Pouco movimento e muitas incertezas: Zona Oeste do Rio sofre com impactos econômicos da pandemia

Num beco sem saída, muitos empresários não veem outra alternativa a não ser o afastamento dos empregados

Por Danillo Pedrosa

Com os estabelecimentos vazios, lojistas estão precisando buscar alternativas
Com os estabelecimentos vazios, lojistas estão precisando buscar alternativas -

Setor mais afetado pela pandemia do novo coronavírus, o comércio sofre com os efeitos do fechamento de estabelecimentos não-essenciais em tempos de quarentena. Em meio a demissões, reduções salariais e alto prejuízo, lojistas se viram como podem para pagar as contas e manter os negócios em ordem.

Paraíso dos shopping centers — 40% dos existentes na cidade — e recheada de centros comerciais, a Zona Oeste sofre com os efeitos da pandemia, e o medo do desemprego e da falência assola os moradores da região. Enquanto a vida não volta ao normal, alguns se viram como podem tirar uma grana extra. É o caso de Thiago Monteiro, dono das empresa Fast Print, no calcadão de Bangu. Com a loja fechada por causa da pandemia, ele tem investido o tempo em outro empreendimento.
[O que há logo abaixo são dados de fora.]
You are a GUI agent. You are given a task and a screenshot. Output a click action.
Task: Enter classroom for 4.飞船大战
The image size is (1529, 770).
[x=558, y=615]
"Estamos usando a reserva que tínhamos para pagar somente as contas essenciais. A minhas, do meu sócio e do nosso funcionário, porém, só temos reserva para este mês. Atualmente, comecei um projeto para venda de pizza congelada em casa, para tentar cobrir pelo menos os custos das despesas", conta Thiago.

Com o faturamento quase zerado, tem sido difícil até manter o único funcionário da empresa. A solução, por enquanto, vai ser ajudá-lo como for possível. "Pedimos a ele (funcionário) uma lista de suas contas essenciais e temos tentado arcar com pelo menos esse custo, já que não conseguimos nessa condição pagar o salário dele completo", explica o empreendedor.

Já nos shoppings, os funcionários que ainda têm emprego torcem para que a pandemia chegue ao fim, antes que a demissão seja inevitável.

"Trabalhei até o dia 18. No outro dia, já tinham demitido dezenas de pessoas", conta Bruno, que trabalha em uma loja no Barra Shopping. Agora, ele teme que chegue a sua vez. "Não sei como vai ser, porque o shopping vai continuar fechado", completou.

No caso de Lilian, que trabalha em uma loja de roupas no West Shopping, o salário será reduzido em cerca de 50%, assim como a jornada de trabalho. Atualmente, ela trabalha em casa, fazendo atendimentos pelo site da empresa, e a comissão caiu muito.

"Não é igual a estar na loja física. Vou receber cerca da metade do que estou ganhando", lamenta a funcionária.

 

Aluguéis: 'O caminho é o bom senso'

Diante de tanto prejuízo, os aluguéis têm sido uma grande dor de cabeça para os lojistas no período de quarentena. Nesse momento de tanta dificuldade, o presidente do Sindicato de Lojistas do Rio de Janeiro (Sindilojas), Aldo Gonçalves, alerta: "o caminho é o bom senso".

Embora não possa interferir na negociação entre lojistas e proprietários, o Sindilojas acredita que as partes podem a um acordo. Mas, se não houver, recomenda ao comerciante "entrar com uma ação na justiça", e avisa que vai apoiar juridicamente os associados.

No caso de Thiago Monteiro, lojista no calçadão de Bangu, o Centro Comercial suspendeu a cobrança dos aluguéis até que a reabertura das lojas, quando haverá uma negociação.

Já a Aliansce Sonae, que administra o Bangu Shopping, o Recreio Shoppping e o Via Parque, na Barra, também suspendeu as cobranças enquanto as atividades não forem retomadas. A medida visa "minimizar o impacto econômico aos seus lojistas e ao mesmo tempo preservar os empregos gerados por eles". A empresa também concedeu isenção dos fundos de promoção vai reduzir em 50% os encargos condominiais para pagamento em maio.